◆ **INSTRUCTIONS TO FOLLOW**:
Repeat the lines from the line with "Open Review Deposit Slip" to the line with "You are a computer-use agent." in the listing below, keeping both end lines and adding nothing.

'''

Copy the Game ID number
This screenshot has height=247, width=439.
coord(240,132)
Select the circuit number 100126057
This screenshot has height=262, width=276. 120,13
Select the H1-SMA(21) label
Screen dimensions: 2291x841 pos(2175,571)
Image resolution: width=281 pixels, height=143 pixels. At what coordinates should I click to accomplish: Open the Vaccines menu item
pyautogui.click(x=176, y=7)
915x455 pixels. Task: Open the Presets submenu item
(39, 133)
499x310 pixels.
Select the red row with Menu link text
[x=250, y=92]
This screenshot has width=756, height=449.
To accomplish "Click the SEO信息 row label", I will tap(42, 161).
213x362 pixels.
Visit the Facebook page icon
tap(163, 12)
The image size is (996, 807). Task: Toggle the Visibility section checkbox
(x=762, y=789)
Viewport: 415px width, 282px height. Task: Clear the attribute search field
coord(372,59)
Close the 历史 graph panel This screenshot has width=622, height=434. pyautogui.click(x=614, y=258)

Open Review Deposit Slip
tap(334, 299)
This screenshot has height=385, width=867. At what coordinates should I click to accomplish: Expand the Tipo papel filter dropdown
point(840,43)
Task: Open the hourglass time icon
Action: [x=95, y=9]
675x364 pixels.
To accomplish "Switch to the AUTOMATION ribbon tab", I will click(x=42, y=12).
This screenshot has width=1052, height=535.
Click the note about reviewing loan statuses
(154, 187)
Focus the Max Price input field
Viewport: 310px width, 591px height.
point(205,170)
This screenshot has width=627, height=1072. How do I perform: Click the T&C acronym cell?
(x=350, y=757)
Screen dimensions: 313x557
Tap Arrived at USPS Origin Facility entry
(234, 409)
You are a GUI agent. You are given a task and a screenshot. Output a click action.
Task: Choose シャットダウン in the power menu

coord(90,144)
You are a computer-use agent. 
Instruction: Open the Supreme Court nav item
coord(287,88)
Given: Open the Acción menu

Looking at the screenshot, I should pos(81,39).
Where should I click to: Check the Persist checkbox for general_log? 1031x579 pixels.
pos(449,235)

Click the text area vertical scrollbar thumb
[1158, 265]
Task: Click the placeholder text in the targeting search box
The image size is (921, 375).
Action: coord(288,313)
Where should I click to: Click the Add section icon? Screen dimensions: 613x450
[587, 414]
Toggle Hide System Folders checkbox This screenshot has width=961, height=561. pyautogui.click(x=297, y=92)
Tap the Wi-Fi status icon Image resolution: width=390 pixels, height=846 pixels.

'''

◆ **TASK ANSWER**:
Open Review Deposit Slip
tap(334, 299)
This screenshot has height=385, width=867. At what coordinates should I click to accomplish: Expand the Tipo papel filter dropdown
point(840,43)
Task: Open the hourglass time icon
Action: [x=95, y=9]
675x364 pixels.
To accomplish "Switch to the AUTOMATION ribbon tab", I will click(x=42, y=12).
This screenshot has width=1052, height=535.
Click the note about reviewing loan statuses
(154, 187)
Focus the Max Price input field
Viewport: 310px width, 591px height.
point(205,170)
This screenshot has width=627, height=1072. How do I perform: Click the T&C acronym cell?
(x=350, y=757)
Screen dimensions: 313x557
Tap Arrived at USPS Origin Facility entry
(234, 409)
You are a GUI agent. You are given a task and a screenshot. Output a click action.
Task: Choose シャットダウン in the power menu

coord(90,144)
You are a computer-use agent. 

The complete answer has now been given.